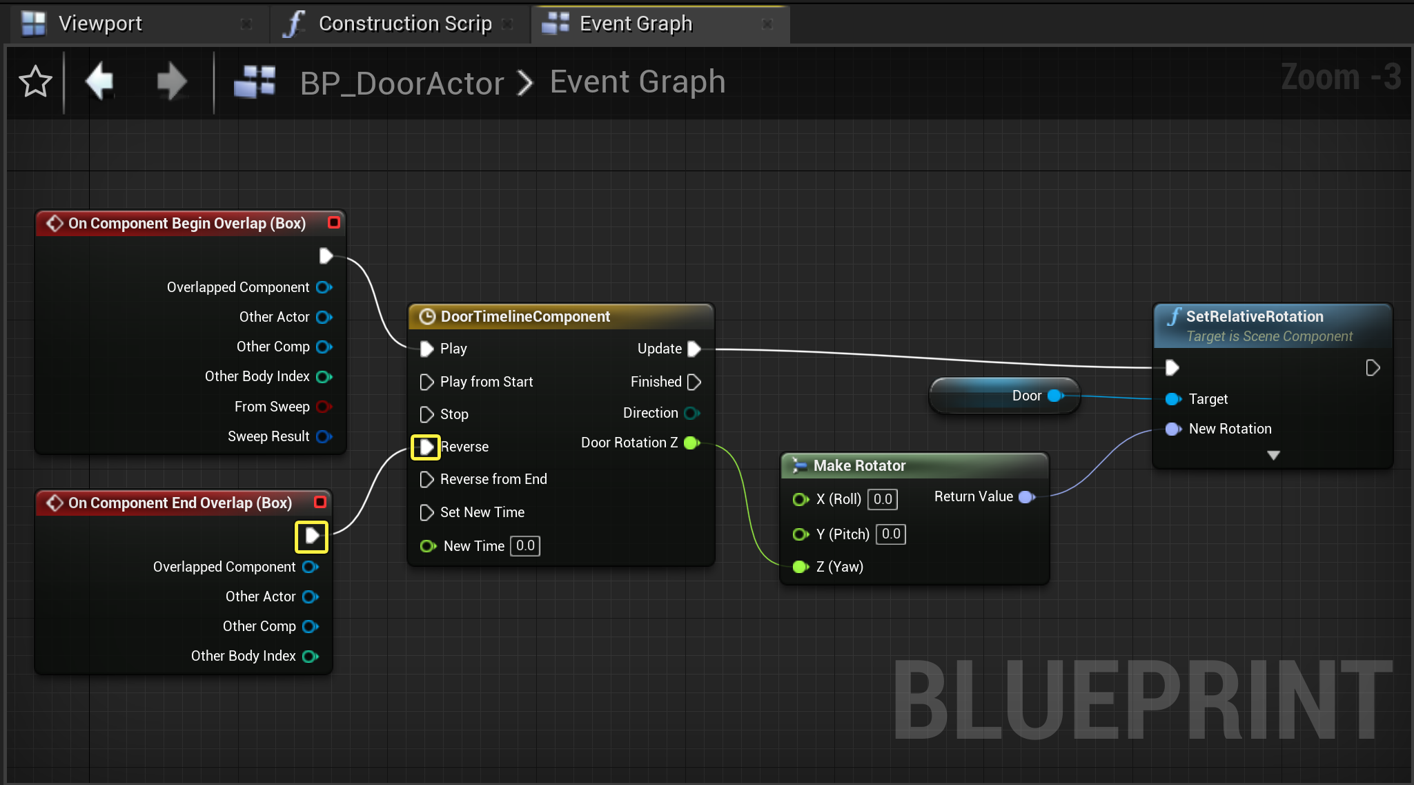Open the Construction Script tab
The width and height of the screenshot is (1414, 785).
tap(404, 23)
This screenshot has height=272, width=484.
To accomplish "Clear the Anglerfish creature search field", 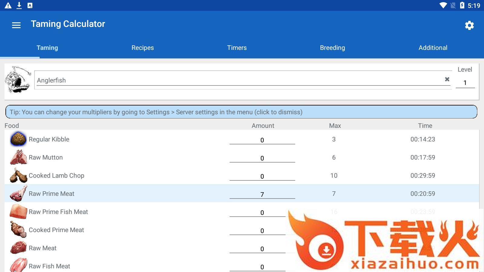I will point(447,79).
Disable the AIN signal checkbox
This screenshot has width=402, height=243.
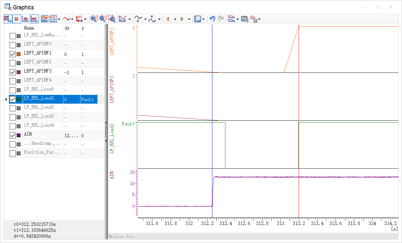13,135
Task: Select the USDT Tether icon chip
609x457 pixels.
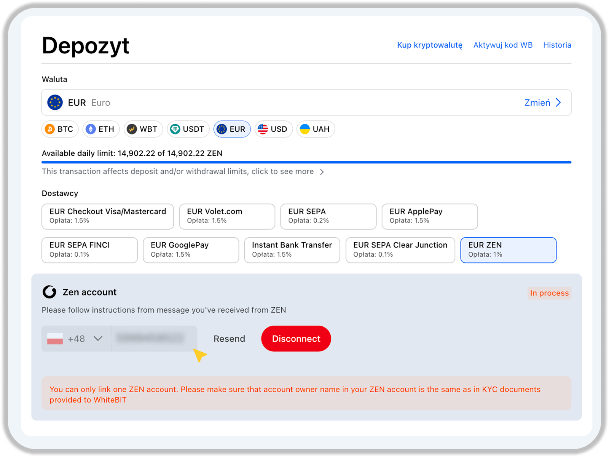Action: (x=175, y=129)
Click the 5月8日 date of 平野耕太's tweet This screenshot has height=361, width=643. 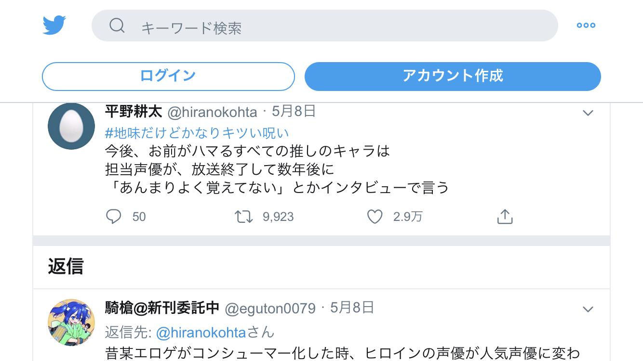click(x=294, y=112)
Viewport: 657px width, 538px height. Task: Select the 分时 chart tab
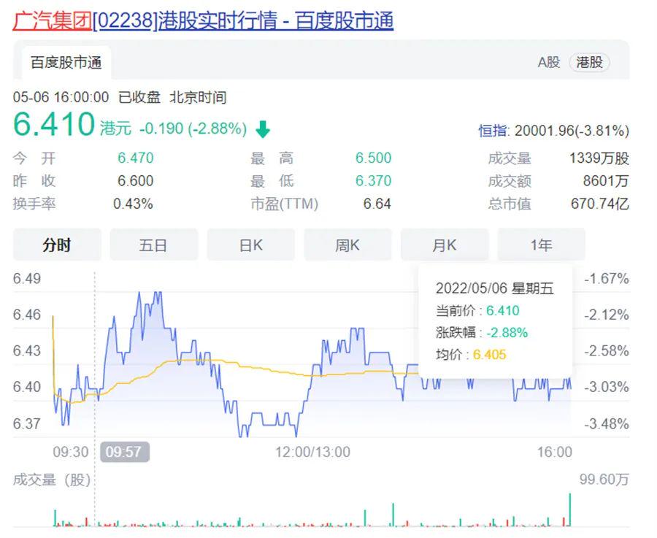coord(57,245)
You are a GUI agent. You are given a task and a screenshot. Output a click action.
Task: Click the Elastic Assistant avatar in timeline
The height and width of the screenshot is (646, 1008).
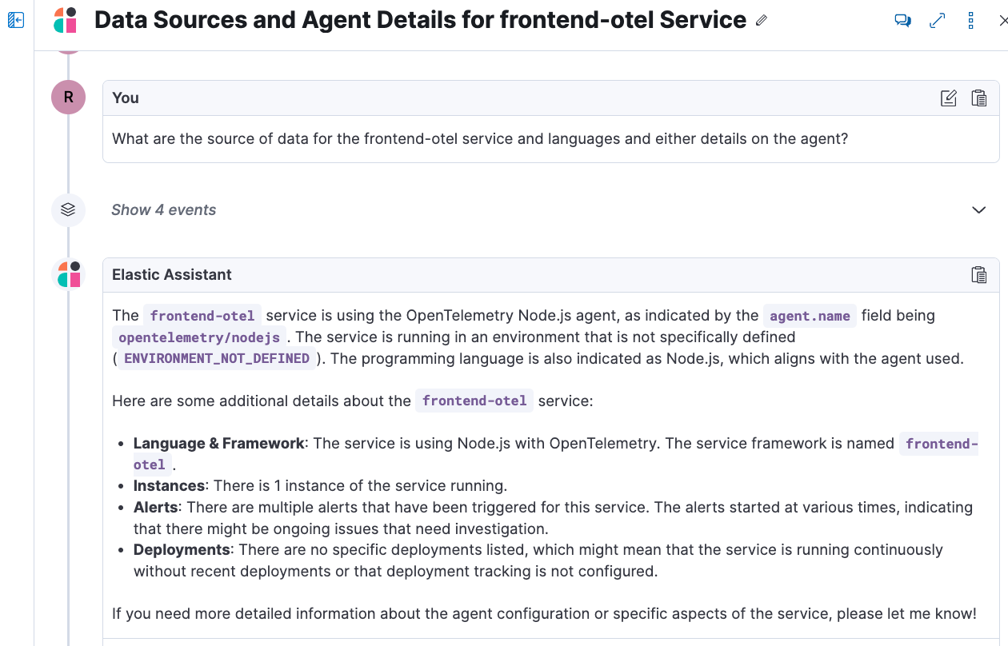pos(68,274)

————————

Rewrite the data from the line containing "Viewport: 657px width, 538px" through the end, swapping "avatar" for "profile picture" and keeping everything else the same. Leave out the pictures.

▶ [EXERCISE OUTPUT]:
Viewport: 657px width, 538px height. Task: Select the 分时 chart tab
coord(57,245)
You are a GUI agent. You are given a task and a screenshot. Output a click action.
Task: Click the Elastic Assistant profile picture in timeline
The height and width of the screenshot is (646, 1008).
pos(68,274)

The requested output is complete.